One of the media's biggest financial stories this week involves the curious fall of Apple (AAPL). Specifically, the largest company in the world by market capitalization has entered correction territory – a 10%-plus fall from a high-water mark.
Not surprisingly, few analysts have soured on shares of the culture changer. Even fewer are discussing the technical resistance near $133 per share let alone the drop below a 200-day moving average. The last time Apple pulled back 10%-plus from its peak and fell below its 200-day trendline, the stock went on to lose 33% from that moment forward.
Obviously, history rarely repeats itself in identical fashion. What's more, in a market where the median U.S. stock sports its highest P/E and P/S ratios ever, Apple is a relative “bargain.” Heck, Apple even offers an attractive dividend that you wouldn't be able to count on from most companies in the white hot biotech space.
On the other hand, I am not particularly interested in writing about the merits of Apple as a buying opportunity. On the contrary. I am far more intrigued by discussing the hypocrisy of the buy-n-hold community.

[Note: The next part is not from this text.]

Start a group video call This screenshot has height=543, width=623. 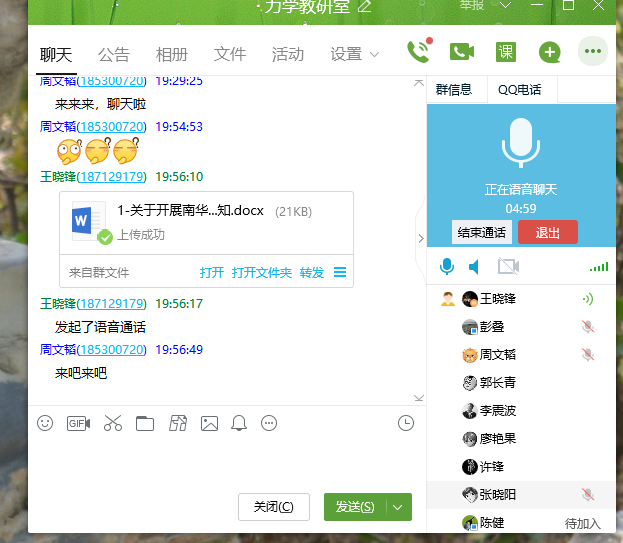pyautogui.click(x=461, y=52)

In particular, “don't try to time the market” pretenders are the first in line to discuss the benefits of buying Apple as it trades at a 10% price discount from its highs. If you're a buyer of stock at a particular time at a specific price, you are timing the market. If you rebalance when you perceive your allocation is out of whack, you are a market timer as well. You are selling some assets at one price and buying other assets at another price.

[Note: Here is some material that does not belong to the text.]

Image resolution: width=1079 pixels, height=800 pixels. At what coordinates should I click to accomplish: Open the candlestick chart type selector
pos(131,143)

There's also the hold-n-hope claim that one sticks to his/her asset allocation mix through thin and thick. If that is so, then where does the 60%-40% stock-bond asset allocator suddenly have more cash to buy more Apple shares? Retirees with rollovers sure wouldn't have it from work income. Even for the buy-n-hold asset allocator who claims he would use the income from dividends and interest or “work” to buy more Apple is being disingenuous. If you have no intention of timing the market, all of the monies would be reinvested immediately; you would not be waiting for an opportunity. The whole idea of a buying opportunity is, by definition, a market timing endeavor.